Entonces no nos sorprendimos cuando Homer Barron –para ese entonces las calles estaban terminadas hacía un tiempo– se fue. Estábamos un poco decepcionados de que no hubiera habido una demostración pública, pero creíamos que se había ido para preparar la llegada de la señorita Emily o para darle la oportunidad de deshacerse de sus primas. (Para el momento ya era una conspiración, y éramos todos aliados de Emily, ayudándola a evitar a las primas.) Como era de suponer, ellas partieron una semana después. Y como todos habíamos estado esperando durante todo ese tiempo, en tres días Homer Barron estuvo de vuelta en el pueblo. Un vecino vio al negro dejándolo entrar por la puerta de la cocina un día después del anochecer. 

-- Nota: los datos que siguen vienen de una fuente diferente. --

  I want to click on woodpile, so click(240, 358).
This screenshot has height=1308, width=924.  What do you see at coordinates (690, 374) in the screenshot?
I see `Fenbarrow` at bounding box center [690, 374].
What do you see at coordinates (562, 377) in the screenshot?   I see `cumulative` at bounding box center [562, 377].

Y eso fue lo último que vimos de Homer Barron. Y de la señorita Emily, por un tiempo. El negro entraba y salía con la canasta de compras, pero la puerta principal permanecía cerrada. De vez en cuando la veíamos por la ventana un momento, tal como lo hicieron los hombres aquella noche en que esparcieron la cal, pero por casi seis meses no apareció por las calles. Luego supimos que esto era de esperarse también, como si la virtud por la cual su padre la había privado de su vida de mujer tantas veces fuera demasiado virulenta y furiosa para morir30.

Cuando volvimos a ver a la señorita Emily, había engordado y su cabello se estaba tornando gris. Durante los años siguientes, se volvió más y más grisáceo hasta alcanzar un canoso metálico, entonces dejó de cambiar. Hasta el día de su muerte, a los setenta y cuatro, permaneció ese vigoroso gris acero, como el del cabello de un hombre activo. 

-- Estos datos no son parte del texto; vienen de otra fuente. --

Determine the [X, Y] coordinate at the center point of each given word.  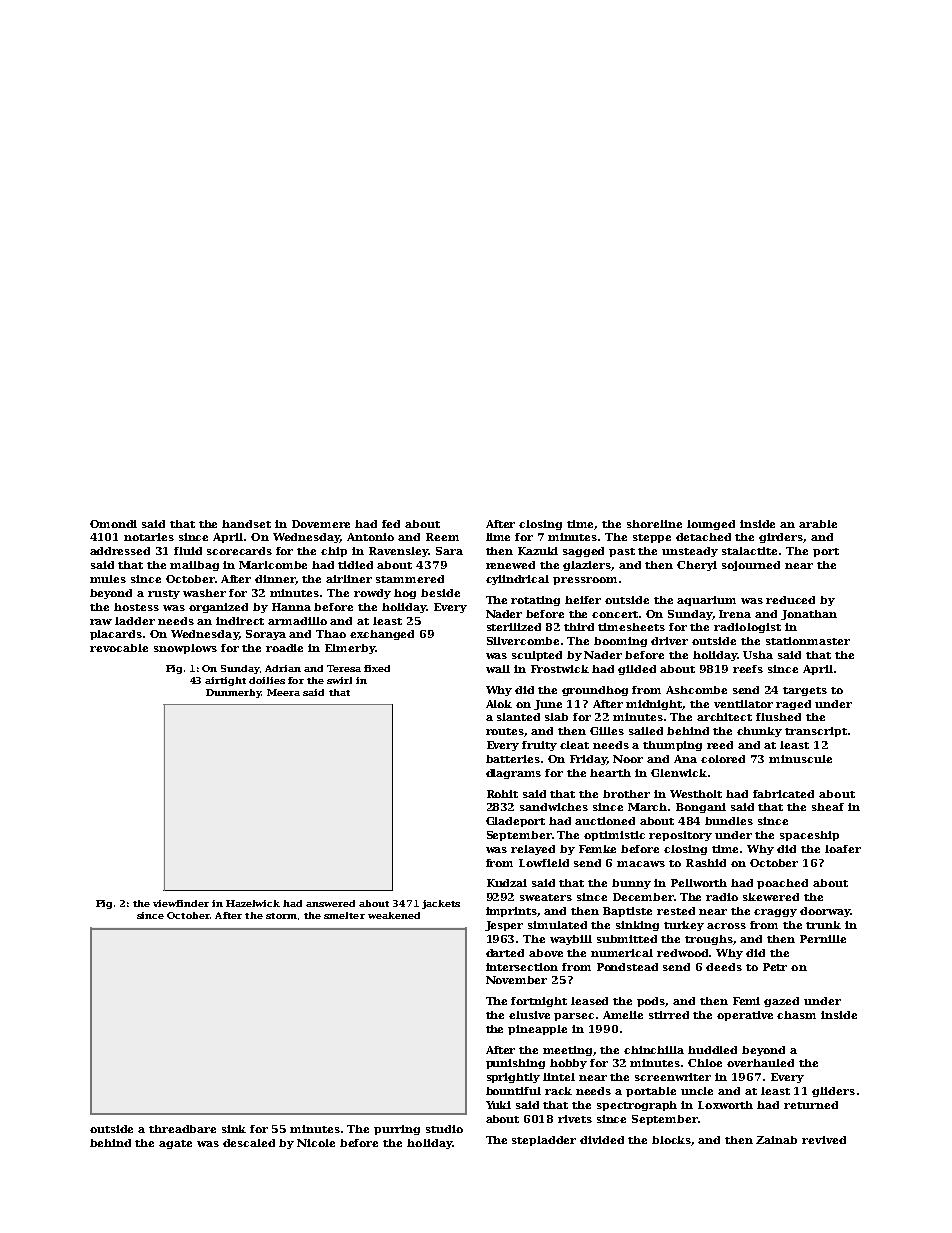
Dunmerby [233, 693]
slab [556, 717]
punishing [515, 1064]
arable [818, 524]
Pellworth [699, 883]
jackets [441, 904]
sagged [583, 552]
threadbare [182, 1129]
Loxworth [725, 1105]
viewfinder [181, 903]
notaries [149, 537]
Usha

Desde aquel tiempo su puerta principal permaneció cerrada, salvo un periodo de seis o siete años, cuando tenía alrededor de cuarenta, en el que dió lecciones de pintura de porcelana china. Armó un estudio en una de las habitaciones de abajo, a donde las contemporáneas a las hijas y nietas del Coronel Sartoris eran enviadas, con la misma regularidad y con el mismo

espíritu con el que asistían a la iglesia los domingos, con veinticinco centavos para la bandeja de limosna. Mientras tanto, fue eximida de pagar impuestos.

Luego la generación más nueva se convirtió en el cuerpo y espíritu de la ciudad, y las alumnas de pintura crecieron y abandonaron y no enviaron a sus hijos con maletines de color y pinceles aburridos e imágenes recortadas de revistas de señoras. La puerta principal se cerró tras la última y se mantuvo cerrada para siempre. Cuando llegó a la ciudad el servicio postal gratuito, solamente la señorita Emily se rehusó a dejarles colocar los números de metal sobre su puerta y ponerle un buzón. Ella no los escuchaba.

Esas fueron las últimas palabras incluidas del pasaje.